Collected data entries
-----

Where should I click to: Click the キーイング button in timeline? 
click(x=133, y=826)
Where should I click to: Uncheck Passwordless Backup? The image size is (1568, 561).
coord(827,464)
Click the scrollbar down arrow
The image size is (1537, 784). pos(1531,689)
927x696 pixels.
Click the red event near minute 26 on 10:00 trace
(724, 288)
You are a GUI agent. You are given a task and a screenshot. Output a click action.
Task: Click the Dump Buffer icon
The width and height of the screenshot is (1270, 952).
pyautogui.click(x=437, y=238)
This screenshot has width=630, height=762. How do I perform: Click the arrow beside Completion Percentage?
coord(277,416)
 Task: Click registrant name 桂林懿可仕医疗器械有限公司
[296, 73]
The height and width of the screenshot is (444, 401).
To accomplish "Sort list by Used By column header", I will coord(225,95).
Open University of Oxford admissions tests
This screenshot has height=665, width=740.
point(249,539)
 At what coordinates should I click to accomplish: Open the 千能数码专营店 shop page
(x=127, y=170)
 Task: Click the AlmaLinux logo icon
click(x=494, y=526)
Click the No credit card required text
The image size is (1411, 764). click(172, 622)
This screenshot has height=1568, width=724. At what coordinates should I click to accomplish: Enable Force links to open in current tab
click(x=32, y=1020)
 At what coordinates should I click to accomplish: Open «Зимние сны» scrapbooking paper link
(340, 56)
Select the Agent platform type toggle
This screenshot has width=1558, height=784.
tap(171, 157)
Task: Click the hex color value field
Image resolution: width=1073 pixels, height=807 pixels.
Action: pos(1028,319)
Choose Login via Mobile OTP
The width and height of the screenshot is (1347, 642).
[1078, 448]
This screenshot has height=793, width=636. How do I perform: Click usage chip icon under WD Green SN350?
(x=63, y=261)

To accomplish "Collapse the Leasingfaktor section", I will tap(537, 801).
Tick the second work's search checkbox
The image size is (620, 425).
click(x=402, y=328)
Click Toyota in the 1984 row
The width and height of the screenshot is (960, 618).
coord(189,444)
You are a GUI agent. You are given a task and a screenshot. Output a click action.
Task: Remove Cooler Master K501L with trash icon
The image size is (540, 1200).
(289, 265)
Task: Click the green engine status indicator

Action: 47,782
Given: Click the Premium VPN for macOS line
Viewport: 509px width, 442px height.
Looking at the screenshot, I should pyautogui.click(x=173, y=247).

-----

* What the task asks *
Could you output the records in full, exactly as written?

* Response box *
Where should I click to: Click the キーイング button in timeline? 
click(x=133, y=826)
Where should I click to: Uncheck Passwordless Backup? The image size is (1568, 561).
coord(827,464)
Click the scrollbar down arrow
The image size is (1537, 784). pos(1531,689)
927x696 pixels.
Click the red event near minute 26 on 10:00 trace
(724, 288)
You are a GUI agent. You are given a task and a screenshot. Output a click action.
Task: Click the Dump Buffer icon
The width and height of the screenshot is (1270, 952).
pyautogui.click(x=437, y=238)
This screenshot has width=630, height=762. How do I perform: Click the arrow beside Completion Percentage?
coord(277,416)
 Task: Click registrant name 桂林懿可仕医疗器械有限公司
[296, 73]
The height and width of the screenshot is (444, 401).
To accomplish "Sort list by Used By column header", I will coord(225,95).
Open University of Oxford admissions tests
This screenshot has height=665, width=740.
point(249,539)
 At what coordinates should I click to accomplish: Open the 千能数码专营店 shop page
(x=127, y=170)
 Task: Click the AlmaLinux logo icon
click(x=494, y=526)
Click the No credit card required text
The image size is (1411, 764). click(172, 622)
This screenshot has height=1568, width=724. At what coordinates should I click to accomplish: Enable Force links to open in current tab
click(x=32, y=1020)
 At what coordinates should I click to accomplish: Open «Зимние сны» scrapbooking paper link
(340, 56)
Select the Agent platform type toggle
This screenshot has width=1558, height=784.
tap(171, 157)
Task: Click the hex color value field
Image resolution: width=1073 pixels, height=807 pixels.
Action: pos(1028,319)
Choose Login via Mobile OTP
The width and height of the screenshot is (1347, 642).
[1078, 448]
This screenshot has height=793, width=636. How do I perform: Click usage chip icon under WD Green SN350?
(x=63, y=261)

To accomplish "Collapse the Leasingfaktor section", I will tap(537, 801).
Tick the second work's search checkbox
The image size is (620, 425).
click(x=402, y=328)
Click Toyota in the 1984 row
The width and height of the screenshot is (960, 618).
coord(189,444)
You are a GUI agent. You are given a task and a screenshot. Output a click action.
Task: Remove Cooler Master K501L with trash icon
The image size is (540, 1200).
(289, 265)
Task: Click the green engine status indicator

Action: 47,782
Given: Click the Premium VPN for macOS line
Viewport: 509px width, 442px height.
Looking at the screenshot, I should pyautogui.click(x=173, y=247).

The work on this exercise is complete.